Der Impulsgeber zeigt sich mehr als zufrieden: "Ich habe den Eindruck, dass die Kinder die Übungen jedes Mal schöner ausführen." Auch die Direktorin, Erika Dorn, sieht ihre Schule mit dem neuen Vorzeige-Projekt auf einem guten Weg.

Zum einen, weil es sich perfekt in ihr Programm der "Gesunden Schule" integrieren lässt, zum anderen, weil ihr die Begeisterung in der Klasse imponiert. "Mir kommt vor, dass die Kinder der 1B beweglicher und geschmeidiger werden."

Fünf Tage pro Woche jeweils zwanzig Minuten dehnen statt büffeln. Macht am Ende 100 Minuten. Fehlt diese Zeit nicht an anderer Stelle? "Nein", sagt die Direktorin energisch. "Die Kinder kennen vielleicht noch nicht alle Details vom Schneeglöckerl, aber Zeit für Bewegung sollten wir ihnen gerade in der Volksschule gönnen."

Allgemein zu beachten

Dehnen für Kinder? So geht das!
Dehnübungen mit Volklsschülern in der Sir-Karl-Popper-Volksschule unter der Aufsicht von Physiotherapeut Kurt Waltl.
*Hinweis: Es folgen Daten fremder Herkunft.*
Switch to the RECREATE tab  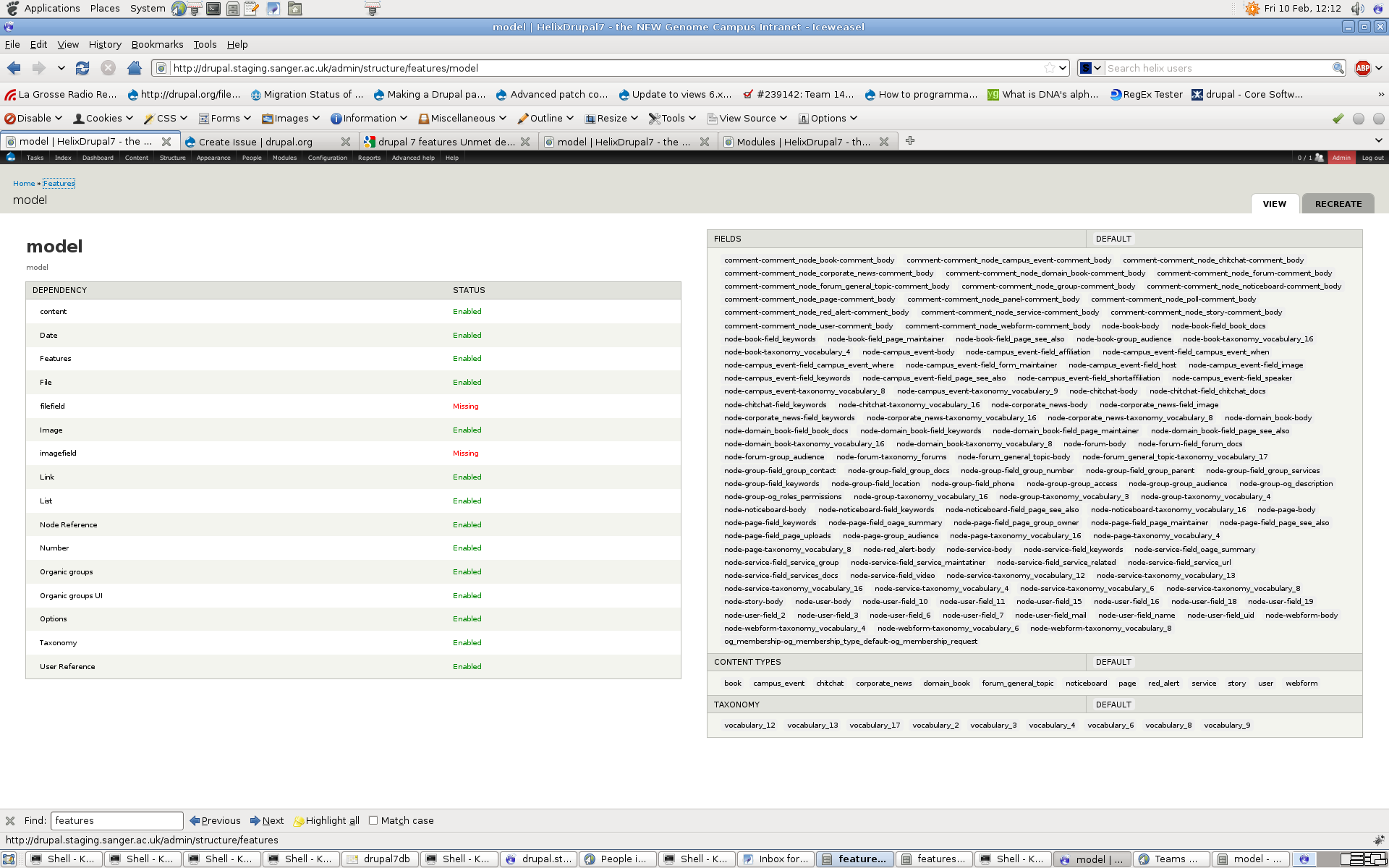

Die Übungen langsam einleiten, beim Dehnen ruhig atmen, immer unter der Schmerzgrenze dehnen, 12 bis 15 Wiederholungen, am Ende langsam ausleiten.

Richtig üben

Wichtig ist zunächst eine sichere Ausgangsstellung. Bestmögliche Dehnung der Muskeln durch schonendes, kontrolliertes Üben. Es sollten so wenige Hilfsmittel wie möglich verwendet werden.Die Übungen sollten jederzeit und überall ausführbar sein.

Verkürzte Muskeln

Sie entstehen durch schwere Arbeit hartes Training, schlecht koordinierte Bewegungen, schlechte Körperhaltung, Inaktivität, einseitige Bewegungen, Verletzungen und Schmerzen.

Symptome von Verkürzungen

Steifheit, Müdigkeit, Unsicherheit. Auf Dauer können Verkürzungen von Muskeln und Muskelgruppen Schmerzen und auch Krämpfe hervorrufen.